**WORK TO BE COMPLETED**
Word for word, write out all of the entries that follow.

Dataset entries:

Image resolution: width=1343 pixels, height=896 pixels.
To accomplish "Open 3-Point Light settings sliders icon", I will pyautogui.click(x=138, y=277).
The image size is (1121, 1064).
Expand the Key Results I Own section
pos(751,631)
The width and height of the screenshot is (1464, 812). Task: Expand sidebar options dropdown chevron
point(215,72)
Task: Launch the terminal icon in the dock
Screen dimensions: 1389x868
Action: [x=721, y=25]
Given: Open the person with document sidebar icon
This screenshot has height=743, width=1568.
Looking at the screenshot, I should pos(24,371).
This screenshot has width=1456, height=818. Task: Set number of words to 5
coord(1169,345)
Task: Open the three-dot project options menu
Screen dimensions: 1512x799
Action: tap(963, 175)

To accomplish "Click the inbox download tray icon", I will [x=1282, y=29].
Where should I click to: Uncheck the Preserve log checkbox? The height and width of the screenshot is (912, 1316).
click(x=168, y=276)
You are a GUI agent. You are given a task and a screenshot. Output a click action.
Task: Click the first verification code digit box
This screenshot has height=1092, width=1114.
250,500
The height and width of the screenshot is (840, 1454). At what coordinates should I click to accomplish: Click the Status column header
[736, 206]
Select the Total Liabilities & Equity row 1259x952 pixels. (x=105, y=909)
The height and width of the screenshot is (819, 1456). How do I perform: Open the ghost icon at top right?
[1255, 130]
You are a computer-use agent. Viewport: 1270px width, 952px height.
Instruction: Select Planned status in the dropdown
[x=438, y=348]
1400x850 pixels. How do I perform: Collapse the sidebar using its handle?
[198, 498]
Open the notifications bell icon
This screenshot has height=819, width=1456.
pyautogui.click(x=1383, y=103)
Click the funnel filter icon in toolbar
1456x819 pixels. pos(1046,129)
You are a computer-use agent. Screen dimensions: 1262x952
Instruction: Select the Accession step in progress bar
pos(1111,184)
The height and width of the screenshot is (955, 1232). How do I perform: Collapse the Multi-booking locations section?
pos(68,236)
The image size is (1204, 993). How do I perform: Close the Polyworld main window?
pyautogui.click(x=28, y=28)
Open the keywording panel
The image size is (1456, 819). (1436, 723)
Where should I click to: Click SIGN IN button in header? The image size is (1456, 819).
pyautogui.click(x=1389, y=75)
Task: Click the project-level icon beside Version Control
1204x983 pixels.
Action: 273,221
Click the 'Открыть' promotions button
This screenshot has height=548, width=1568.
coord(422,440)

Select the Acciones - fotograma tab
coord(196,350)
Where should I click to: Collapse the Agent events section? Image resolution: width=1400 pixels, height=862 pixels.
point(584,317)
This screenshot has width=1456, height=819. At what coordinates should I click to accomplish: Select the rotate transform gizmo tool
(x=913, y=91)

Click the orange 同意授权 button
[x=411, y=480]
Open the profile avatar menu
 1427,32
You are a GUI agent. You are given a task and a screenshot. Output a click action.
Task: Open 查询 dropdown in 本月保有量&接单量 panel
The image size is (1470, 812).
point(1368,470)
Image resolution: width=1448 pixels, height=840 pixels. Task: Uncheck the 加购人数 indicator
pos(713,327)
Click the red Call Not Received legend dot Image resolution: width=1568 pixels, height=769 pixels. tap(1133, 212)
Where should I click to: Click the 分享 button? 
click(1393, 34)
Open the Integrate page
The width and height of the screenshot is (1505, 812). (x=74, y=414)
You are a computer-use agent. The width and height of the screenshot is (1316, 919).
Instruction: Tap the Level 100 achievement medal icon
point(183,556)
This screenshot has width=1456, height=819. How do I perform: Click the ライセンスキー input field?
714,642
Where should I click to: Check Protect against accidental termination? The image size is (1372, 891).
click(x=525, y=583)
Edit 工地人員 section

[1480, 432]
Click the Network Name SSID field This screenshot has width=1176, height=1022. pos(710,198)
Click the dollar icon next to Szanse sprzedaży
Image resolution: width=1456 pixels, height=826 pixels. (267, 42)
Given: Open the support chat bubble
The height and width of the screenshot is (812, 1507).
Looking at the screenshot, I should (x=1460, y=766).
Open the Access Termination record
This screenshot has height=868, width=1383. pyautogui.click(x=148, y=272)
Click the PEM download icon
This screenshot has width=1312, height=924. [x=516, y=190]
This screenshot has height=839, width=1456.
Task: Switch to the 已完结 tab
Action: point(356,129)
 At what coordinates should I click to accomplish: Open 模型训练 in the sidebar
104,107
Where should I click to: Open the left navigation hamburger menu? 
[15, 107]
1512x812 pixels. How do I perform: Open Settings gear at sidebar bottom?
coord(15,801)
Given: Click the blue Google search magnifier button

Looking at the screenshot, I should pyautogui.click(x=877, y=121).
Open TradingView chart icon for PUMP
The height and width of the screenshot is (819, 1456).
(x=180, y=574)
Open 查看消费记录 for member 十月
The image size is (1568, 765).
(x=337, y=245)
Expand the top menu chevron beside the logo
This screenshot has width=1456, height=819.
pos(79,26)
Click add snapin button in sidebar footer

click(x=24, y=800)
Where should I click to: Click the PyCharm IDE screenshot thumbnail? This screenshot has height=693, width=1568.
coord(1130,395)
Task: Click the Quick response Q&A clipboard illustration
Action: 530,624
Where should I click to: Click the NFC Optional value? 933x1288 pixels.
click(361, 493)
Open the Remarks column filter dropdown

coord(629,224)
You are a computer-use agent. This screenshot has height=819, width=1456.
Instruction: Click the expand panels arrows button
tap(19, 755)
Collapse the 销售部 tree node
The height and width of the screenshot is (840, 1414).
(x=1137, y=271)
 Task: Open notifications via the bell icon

**FINAL ANSWER**
Image resolution: width=1343 pixels, height=896 pixels.
To accomplish "Open 3-Point Light settings sliders icon", I will pyautogui.click(x=138, y=277).
The image size is (1121, 1064).
Expand the Key Results I Own section
pos(751,631)
The width and height of the screenshot is (1464, 812). Task: Expand sidebar options dropdown chevron
point(215,72)
Task: Launch the terminal icon in the dock
Screen dimensions: 1389x868
Action: [x=721, y=25]
Given: Open the person with document sidebar icon
This screenshot has height=743, width=1568.
Looking at the screenshot, I should pos(24,371).
This screenshot has width=1456, height=818. Task: Set number of words to 5
coord(1169,345)
Task: Open the three-dot project options menu
Screen dimensions: 1512x799
Action: tap(963, 175)

To accomplish "Click the inbox download tray icon", I will [x=1282, y=29].
Where should I click to: Uncheck the Preserve log checkbox? The height and width of the screenshot is (912, 1316).
click(x=168, y=276)
You are a GUI agent. You are given a task and a screenshot. Output a click action.
Task: Click the first verification code digit box
This screenshot has height=1092, width=1114.
250,500
The height and width of the screenshot is (840, 1454). At what coordinates should I click to accomplish: Click the Status column header
[736, 206]
Select the Total Liabilities & Equity row 1259x952 pixels. (x=105, y=909)
The height and width of the screenshot is (819, 1456). How do I perform: Open the ghost icon at top right?
[1255, 130]
You are a computer-use agent. Viewport: 1270px width, 952px height.
Instruction: Select Planned status in the dropdown
[x=438, y=348]
1400x850 pixels. How do I perform: Collapse the sidebar using its handle?
[198, 498]
Open the notifications bell icon
This screenshot has height=819, width=1456.
pyautogui.click(x=1383, y=103)
Click the funnel filter icon in toolbar
1456x819 pixels. pos(1046,129)
You are a computer-use agent. Screen dimensions: 1262x952
Instruction: Select the Accession step in progress bar
pos(1111,184)
The height and width of the screenshot is (955, 1232). How do I perform: Collapse the Multi-booking locations section?
pos(68,236)
The image size is (1204, 993). How do I perform: Close the Polyworld main window?
pyautogui.click(x=28, y=28)
Open the keywording panel
The image size is (1456, 819). (1436, 723)
Where should I click to: Click SIGN IN button in header? The image size is (1456, 819).
pyautogui.click(x=1389, y=75)
Task: Click the project-level icon beside Version Control
1204x983 pixels.
Action: 273,221
Click the 'Открыть' promotions button
This screenshot has height=548, width=1568.
coord(422,440)

Select the Acciones - fotograma tab
coord(196,350)
Where should I click to: Collapse the Agent events section? Image resolution: width=1400 pixels, height=862 pixels.
point(584,317)
This screenshot has width=1456, height=819. At what coordinates should I click to accomplish: Select the rotate transform gizmo tool
(x=913, y=91)

Click the orange 同意授权 button
[x=411, y=480]
Open the profile avatar menu
 1427,32
You are a GUI agent. You are given a task and a screenshot. Output a click action.
Task: Open 查询 dropdown in 本月保有量&接单量 panel
The image size is (1470, 812).
point(1368,470)
Image resolution: width=1448 pixels, height=840 pixels. Task: Uncheck the 加购人数 indicator
pos(713,327)
Click the red Call Not Received legend dot Image resolution: width=1568 pixels, height=769 pixels. tap(1133, 212)
Where should I click to: Click the 分享 button? 
click(1393, 34)
Open the Integrate page
The width and height of the screenshot is (1505, 812). (x=74, y=414)
You are a computer-use agent. The width and height of the screenshot is (1316, 919).
Instruction: Tap the Level 100 achievement medal icon
point(183,556)
This screenshot has width=1456, height=819. How do I perform: Click the ライセンスキー input field?
714,642
Where should I click to: Check Protect against accidental termination? The image size is (1372, 891).
click(x=525, y=583)
Edit 工地人員 section

[1480, 432]
Click the Network Name SSID field This screenshot has width=1176, height=1022. pos(710,198)
Click the dollar icon next to Szanse sprzedaży
Image resolution: width=1456 pixels, height=826 pixels. (267, 42)
Given: Open the support chat bubble
The height and width of the screenshot is (812, 1507).
Looking at the screenshot, I should (x=1460, y=766).
Open the Access Termination record
This screenshot has height=868, width=1383. pyautogui.click(x=148, y=272)
Click the PEM download icon
This screenshot has width=1312, height=924. [x=516, y=190]
This screenshot has height=839, width=1456.
Task: Switch to the 已完结 tab
Action: point(356,129)
 At what coordinates should I click to accomplish: Open 模型训练 in the sidebar
104,107
Where should I click to: Open the left navigation hamburger menu? 
[15, 107]
1512x812 pixels. How do I perform: Open Settings gear at sidebar bottom?
coord(15,801)
Given: Click the blue Google search magnifier button

Looking at the screenshot, I should pyautogui.click(x=877, y=121).
Open TradingView chart icon for PUMP
The height and width of the screenshot is (819, 1456).
(x=180, y=574)
Open 查看消费记录 for member 十月
The image size is (1568, 765).
(x=337, y=245)
Expand the top menu chevron beside the logo
This screenshot has width=1456, height=819.
pos(79,26)
Click add snapin button in sidebar footer

click(x=24, y=800)
Where should I click to: Click the PyCharm IDE screenshot thumbnail? This screenshot has height=693, width=1568.
coord(1130,395)
Task: Click the Quick response Q&A clipboard illustration
Action: 530,624
Where should I click to: Click the NFC Optional value? 933x1288 pixels.
click(361, 493)
Open the Remarks column filter dropdown

coord(629,224)
You are a computer-use agent. This screenshot has height=819, width=1456.
Instruction: Click the expand panels arrows button
tap(19, 755)
Collapse the 销售部 tree node
The height and width of the screenshot is (840, 1414).
(x=1137, y=271)
 Task: Open notifications via the bell icon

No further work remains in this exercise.